• TASK INSTRUCTIONS: The data below is to be output in full, unchanged.
━━━━━ EXCERPTED RECORDS
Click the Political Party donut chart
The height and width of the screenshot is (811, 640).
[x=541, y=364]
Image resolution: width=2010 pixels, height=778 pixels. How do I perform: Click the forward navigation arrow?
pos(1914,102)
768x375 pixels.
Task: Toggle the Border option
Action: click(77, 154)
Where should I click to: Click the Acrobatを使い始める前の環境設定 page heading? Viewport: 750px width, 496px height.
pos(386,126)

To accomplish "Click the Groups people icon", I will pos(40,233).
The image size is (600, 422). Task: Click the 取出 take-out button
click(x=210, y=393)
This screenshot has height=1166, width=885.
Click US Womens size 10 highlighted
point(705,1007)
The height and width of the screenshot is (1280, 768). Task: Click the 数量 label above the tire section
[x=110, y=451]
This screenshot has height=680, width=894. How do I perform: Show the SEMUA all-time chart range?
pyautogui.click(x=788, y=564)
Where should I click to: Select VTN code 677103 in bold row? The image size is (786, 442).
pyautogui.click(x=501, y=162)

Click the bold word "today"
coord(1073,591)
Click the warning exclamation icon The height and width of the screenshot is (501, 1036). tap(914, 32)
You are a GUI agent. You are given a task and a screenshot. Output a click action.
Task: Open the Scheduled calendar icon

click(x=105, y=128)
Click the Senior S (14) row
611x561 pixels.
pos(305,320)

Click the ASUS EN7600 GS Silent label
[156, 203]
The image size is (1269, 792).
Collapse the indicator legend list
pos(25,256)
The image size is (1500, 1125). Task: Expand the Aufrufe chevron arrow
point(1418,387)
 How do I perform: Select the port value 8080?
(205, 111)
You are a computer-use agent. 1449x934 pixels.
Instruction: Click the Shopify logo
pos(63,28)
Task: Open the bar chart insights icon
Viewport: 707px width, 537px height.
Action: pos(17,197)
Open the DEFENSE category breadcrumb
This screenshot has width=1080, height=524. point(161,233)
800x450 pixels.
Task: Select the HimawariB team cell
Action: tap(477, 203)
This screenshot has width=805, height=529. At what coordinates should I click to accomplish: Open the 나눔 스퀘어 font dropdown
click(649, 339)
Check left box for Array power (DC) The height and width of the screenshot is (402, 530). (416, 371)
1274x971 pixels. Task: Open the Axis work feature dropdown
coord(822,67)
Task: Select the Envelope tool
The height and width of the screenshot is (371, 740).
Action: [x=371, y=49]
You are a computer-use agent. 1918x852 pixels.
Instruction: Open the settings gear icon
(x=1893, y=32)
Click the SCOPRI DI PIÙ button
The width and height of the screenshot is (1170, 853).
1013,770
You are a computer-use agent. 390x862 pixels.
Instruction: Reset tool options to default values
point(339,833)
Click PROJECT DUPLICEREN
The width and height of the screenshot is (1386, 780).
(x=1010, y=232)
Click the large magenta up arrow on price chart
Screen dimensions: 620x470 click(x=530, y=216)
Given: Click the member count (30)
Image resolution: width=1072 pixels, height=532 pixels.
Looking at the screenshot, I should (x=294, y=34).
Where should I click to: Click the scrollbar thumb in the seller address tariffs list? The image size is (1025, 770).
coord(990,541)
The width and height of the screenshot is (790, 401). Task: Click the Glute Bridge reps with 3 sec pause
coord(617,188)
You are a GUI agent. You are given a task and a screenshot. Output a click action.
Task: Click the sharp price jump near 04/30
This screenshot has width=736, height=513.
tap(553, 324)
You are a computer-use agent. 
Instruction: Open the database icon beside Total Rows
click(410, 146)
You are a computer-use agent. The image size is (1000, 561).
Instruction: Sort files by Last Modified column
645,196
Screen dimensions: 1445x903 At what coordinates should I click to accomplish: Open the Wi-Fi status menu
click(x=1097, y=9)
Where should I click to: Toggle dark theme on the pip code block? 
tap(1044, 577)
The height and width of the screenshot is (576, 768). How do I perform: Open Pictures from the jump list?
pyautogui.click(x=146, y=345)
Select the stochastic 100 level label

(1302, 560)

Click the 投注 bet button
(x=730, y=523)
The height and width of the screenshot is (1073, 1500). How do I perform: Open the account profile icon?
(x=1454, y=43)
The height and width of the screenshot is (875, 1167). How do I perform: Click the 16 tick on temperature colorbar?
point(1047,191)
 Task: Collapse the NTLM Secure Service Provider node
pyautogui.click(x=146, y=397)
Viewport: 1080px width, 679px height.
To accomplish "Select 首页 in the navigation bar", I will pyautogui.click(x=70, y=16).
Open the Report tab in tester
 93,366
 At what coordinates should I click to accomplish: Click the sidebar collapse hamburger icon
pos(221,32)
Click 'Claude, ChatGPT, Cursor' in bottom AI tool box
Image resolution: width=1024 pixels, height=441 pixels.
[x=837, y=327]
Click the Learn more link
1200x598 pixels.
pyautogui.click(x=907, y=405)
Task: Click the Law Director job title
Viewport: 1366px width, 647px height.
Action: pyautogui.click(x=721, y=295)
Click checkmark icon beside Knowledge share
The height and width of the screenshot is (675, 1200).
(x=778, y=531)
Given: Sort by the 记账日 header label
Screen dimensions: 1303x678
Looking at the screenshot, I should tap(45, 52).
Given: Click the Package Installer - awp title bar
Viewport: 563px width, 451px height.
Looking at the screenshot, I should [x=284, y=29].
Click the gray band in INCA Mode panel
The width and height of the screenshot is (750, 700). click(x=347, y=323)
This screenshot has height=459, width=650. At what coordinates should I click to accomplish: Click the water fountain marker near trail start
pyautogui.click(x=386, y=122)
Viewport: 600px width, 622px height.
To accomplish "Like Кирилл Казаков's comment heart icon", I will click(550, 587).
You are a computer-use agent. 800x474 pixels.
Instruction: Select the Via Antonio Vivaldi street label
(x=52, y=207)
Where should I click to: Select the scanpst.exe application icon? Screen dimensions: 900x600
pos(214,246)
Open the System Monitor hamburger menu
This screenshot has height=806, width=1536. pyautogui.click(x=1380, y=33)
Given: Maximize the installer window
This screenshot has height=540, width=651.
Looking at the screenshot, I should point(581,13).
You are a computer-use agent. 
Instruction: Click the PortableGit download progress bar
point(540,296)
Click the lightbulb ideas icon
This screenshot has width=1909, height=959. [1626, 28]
━━━━━━━━━━
• SOLUTION TO THIS EXERCISE:
Click the Political Party donut chart
The height and width of the screenshot is (811, 640).
[x=541, y=364]
Image resolution: width=2010 pixels, height=778 pixels. How do I perform: Click the forward navigation arrow?
pos(1914,102)
768x375 pixels.
Task: Toggle the Border option
Action: click(77, 154)
Where should I click to: Click the Acrobatを使い始める前の環境設定 page heading? Viewport: 750px width, 496px height.
pos(386,126)

To accomplish "Click the Groups people icon", I will pos(40,233).
The image size is (600, 422). Task: Click the 取出 take-out button
click(x=210, y=393)
This screenshot has height=1166, width=885.
Click US Womens size 10 highlighted
point(705,1007)
The height and width of the screenshot is (1280, 768). Task: Click the 数量 label above the tire section
[x=110, y=451]
This screenshot has height=680, width=894. How do I perform: Show the SEMUA all-time chart range?
pyautogui.click(x=788, y=564)
Where should I click to: Select VTN code 677103 in bold row? The image size is (786, 442).
pyautogui.click(x=501, y=162)

Click the bold word "today"
coord(1073,591)
Click the warning exclamation icon The height and width of the screenshot is (501, 1036). tap(914, 32)
You are a GUI agent. You are given a task and a screenshot. Output a click action.
Task: Open the Scheduled calendar icon

click(x=105, y=128)
Click the Senior S (14) row
611x561 pixels.
pos(305,320)

Click the ASUS EN7600 GS Silent label
[156, 203]
The image size is (1269, 792).
Collapse the indicator legend list
pos(25,256)
The image size is (1500, 1125). Task: Expand the Aufrufe chevron arrow
point(1418,387)
 How do I perform: Select the port value 8080?
(205, 111)
You are a computer-use agent. 1449x934 pixels.
Instruction: Click the Shopify logo
pos(63,28)
Task: Open the bar chart insights icon
Viewport: 707px width, 537px height.
Action: pos(17,197)
Open the DEFENSE category breadcrumb
This screenshot has width=1080, height=524. point(161,233)
800x450 pixels.
Task: Select the HimawariB team cell
Action: tap(477, 203)
This screenshot has width=805, height=529. At what coordinates should I click to accomplish: Open the 나눔 스퀘어 font dropdown
click(649, 339)
Check left box for Array power (DC) The height and width of the screenshot is (402, 530). (416, 371)
1274x971 pixels. Task: Open the Axis work feature dropdown
coord(822,67)
Task: Select the Envelope tool
The height and width of the screenshot is (371, 740).
Action: [x=371, y=49]
You are a computer-use agent. 1918x852 pixels.
Instruction: Open the settings gear icon
(x=1893, y=32)
Click the SCOPRI DI PIÙ button
The width and height of the screenshot is (1170, 853).
1013,770
You are a computer-use agent. 390x862 pixels.
Instruction: Reset tool options to default values
point(339,833)
Click PROJECT DUPLICEREN
The width and height of the screenshot is (1386, 780).
(x=1010, y=232)
Click the large magenta up arrow on price chart
Screen dimensions: 620x470 click(x=530, y=216)
Given: Click the member count (30)
Image resolution: width=1072 pixels, height=532 pixels.
Looking at the screenshot, I should (x=294, y=34).
Where should I click to: Click the scrollbar thumb in the seller address tariffs list? The image size is (1025, 770).
coord(990,541)
The width and height of the screenshot is (790, 401). Task: Click the Glute Bridge reps with 3 sec pause
coord(617,188)
You are a GUI agent. You are given a task and a screenshot. Output a click action.
Task: Click the sharp price jump near 04/30
This screenshot has width=736, height=513.
tap(553, 324)
You are a computer-use agent. 
Instruction: Open the database icon beside Total Rows
click(410, 146)
You are a computer-use agent. The image size is (1000, 561).
Instruction: Sort files by Last Modified column
645,196
Screen dimensions: 1445x903 At what coordinates should I click to accomplish: Open the Wi-Fi status menu
click(x=1097, y=9)
Where should I click to: Toggle dark theme on the pip code block? 
tap(1044, 577)
The height and width of the screenshot is (576, 768). How do I perform: Open Pictures from the jump list?
pyautogui.click(x=146, y=345)
Select the stochastic 100 level label

(1302, 560)

Click the 投注 bet button
(x=730, y=523)
The height and width of the screenshot is (1073, 1500). How do I perform: Open the account profile icon?
(x=1454, y=43)
The height and width of the screenshot is (875, 1167). How do I perform: Click the 16 tick on temperature colorbar?
point(1047,191)
 Task: Collapse the NTLM Secure Service Provider node
pyautogui.click(x=146, y=397)
Viewport: 1080px width, 679px height.
To accomplish "Select 首页 in the navigation bar", I will pyautogui.click(x=70, y=16).
Open the Report tab in tester
 93,366
 At what coordinates should I click to accomplish: Click the sidebar collapse hamburger icon
pos(221,32)
Click 'Claude, ChatGPT, Cursor' in bottom AI tool box
Image resolution: width=1024 pixels, height=441 pixels.
[x=837, y=327]
Click the Learn more link
1200x598 pixels.
pyautogui.click(x=907, y=405)
Task: Click the Law Director job title
Viewport: 1366px width, 647px height.
Action: pyautogui.click(x=721, y=295)
Click checkmark icon beside Knowledge share
The height and width of the screenshot is (675, 1200).
(x=778, y=531)
Given: Sort by the 记账日 header label
Screen dimensions: 1303x678
Looking at the screenshot, I should tap(45, 52).
Given: Click the Package Installer - awp title bar
Viewport: 563px width, 451px height.
Looking at the screenshot, I should [x=284, y=29].
Click the gray band in INCA Mode panel
The width and height of the screenshot is (750, 700). click(x=347, y=323)
This screenshot has height=459, width=650. At what coordinates should I click to accomplish: Click the water fountain marker near trail start
pyautogui.click(x=386, y=122)
Viewport: 600px width, 622px height.
To accomplish "Like Кирилл Казаков's comment heart icon", I will click(550, 587).
You are a computer-use agent. 800x474 pixels.
Instruction: Select the Via Antonio Vivaldi street label
(x=52, y=207)
Where should I click to: Select the scanpst.exe application icon? Screen dimensions: 900x600
pos(214,246)
Open the System Monitor hamburger menu
This screenshot has height=806, width=1536. pyautogui.click(x=1380, y=33)
Given: Maximize the installer window
This screenshot has height=540, width=651.
Looking at the screenshot, I should point(581,13).
You are a computer-use agent. 
Instruction: Click the PortableGit download progress bar
point(540,296)
Click the lightbulb ideas icon
This screenshot has width=1909, height=959. [1626, 28]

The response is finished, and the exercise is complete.